Sotto la statua di Napoleone, posta in piazza san Marco, era visibile il solito foglietto che conteneva l’ennesimo epigramma contro l’Imperatore. Non valeva nemmeno la pena di fermarsi a leggerlo. Quella strana statua che rappresentava Napoleone col Mondo in una mano e l’altra rivolta in su (come se stesse chiedendo la carità), era stata scolpita dal signor Banti, uno scultore famoso, circa due anni prima ed era stata voluta e pagata dalla Camera di Commercio di Venezia, grata per l’istituzione del porto franco all'isola di san Giorgio avvenuta nell'aprile del 1808, quando Napoleone, che aveva depredato la città anche dei quattro cavalli sulla basilica, decise di lasciare un contentino alla popolazione.
Ora la piazza trasudava declino e miseria.
Gli venne da pensare ai tempi in cui il bacino di san Marco era stabilmente occupato da una selva di alberi e vele, ed il commercio fremeva, così come fremevano la cultura, le arti, la vita.
Si avvicinò ad una "peata" attraccata sotto al ponte dei sospiri e allungò due soldi di nichel al barcaiolo. Ne ricevette, in cambio, un po' di pomi, qualche castagna secca.
"Anche per oggi se magna", disse tra sé, e tornò dal padre.
Lungo la strada del ritorno, incontrò il gattino che aveva salvato dai calci e dalle torture e vide ch'egli stava mangiando qualcosa, di gusto, dalle mani di una vecchina.

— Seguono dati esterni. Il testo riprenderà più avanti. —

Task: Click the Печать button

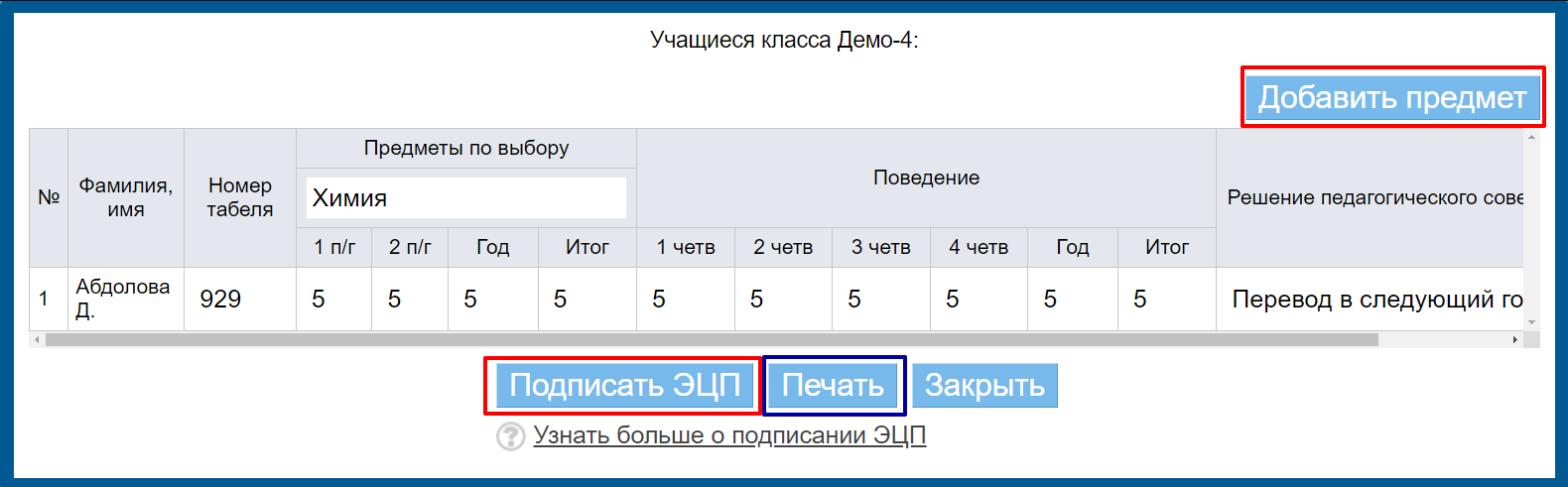Action: (x=833, y=385)
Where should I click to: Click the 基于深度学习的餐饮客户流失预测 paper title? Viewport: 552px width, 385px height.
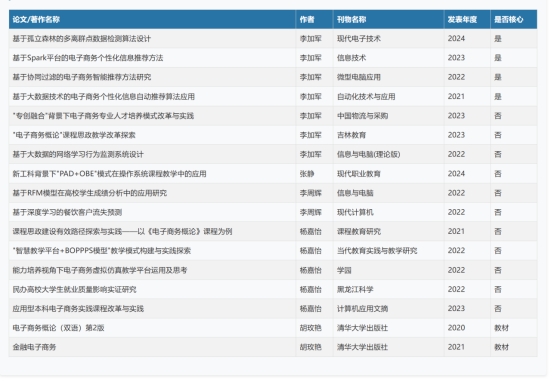(67, 212)
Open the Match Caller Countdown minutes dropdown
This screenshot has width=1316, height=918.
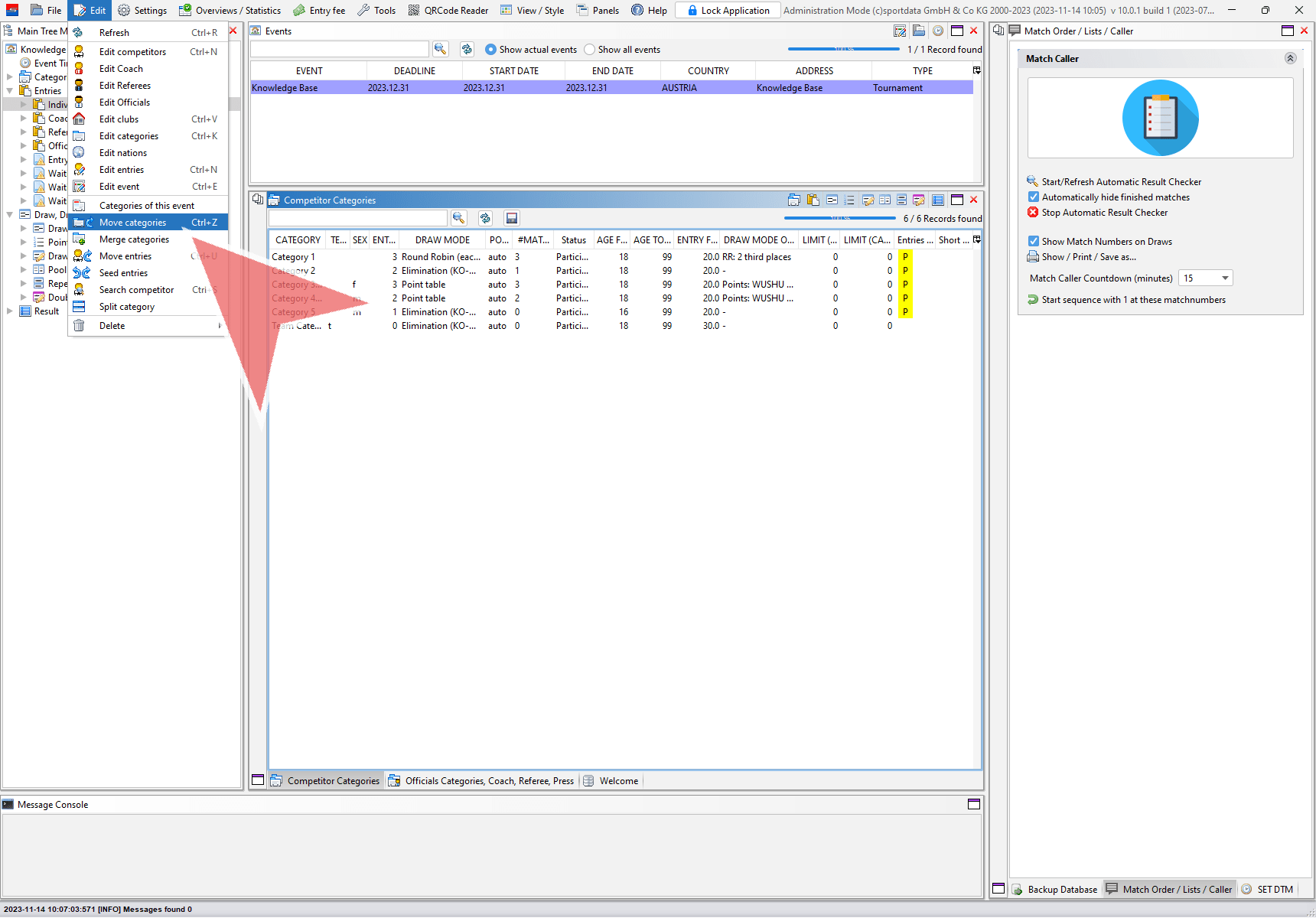coord(1225,278)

I francesi continuavano a smaniare dietro alle due bellissime ragazze.

"No ti va a lavorar?"
"No, papà, ti sa che, ormai, non se lavora più tutti i giorni, purtroppo."
"Hai trovato da mangiare?"
Pompeo si vergognò a mostrare al padre ciò che aveva comperato, ma l'anziano genitore, uomo temprato, mostrò di gradire l'offerta.
"Piuttosto che niente",
pensò tra sé il ragazzo. Guardò con affetto il padre mentre mangiava quelle misere cose, e si sentì in colpa di non poter provvedere meglio.
"Eh, sì, povero Pompeo, nel secolo scorso se magnava mejo"
"Mejo de così ghe vol poco, papà.
"Co ghe gera i dogi no ne mancava mai niente, fio mio... altro che sardele."
"Magari se trovasse sardele" pensò il ragazzo.
Ai suoi tempi, a Venezia, la fame era molto più rara. Non che tutti fossero ricchi come certi mercanti patrizi, che potevano riempire un mastello da bagno con le loro monete d'oro e d'argento ma, certamente, lo stomaco lo si poteva riempire in maniera onorevole e lo facevano quasi tutti.
Tutti partecipavano, anche, alle molte feste che avvenivano alla celebrazione di ogni "santo", ed i santi erano circa trecento ogni anno. I teatri erano sempre pieni e non solo di nobili, ma anche di popolani, di arsenalotti, di gondolieri.
Il celebre commediografo Carlo Goldoni infatti, aveva iniziato a rappresentare anche il popolo, sulle scene, non solo re e regine come si usava prima: quando sul palcoscenico appariva un attore vestito da gondoliere, ad esempio, si sentiva arrivare, dall'alto della platea, il fischio intenso e lo schiamazzo inarrestabile dei rematori, felici di essere elevati a tale rango.
Forse era proprio per quella smania di vivere senza responsabilità, ma di vivere al massimo, come se ci si trovasse già in una specie di paradiso, che i francesi prima e gli austriaci poi, avevano potuto invadere la città senza trovarsi di fronte un popolo risoluto e deciso a resistere, come era stato per più di mille anni.
Pompeo mise in bocca una castagna secca.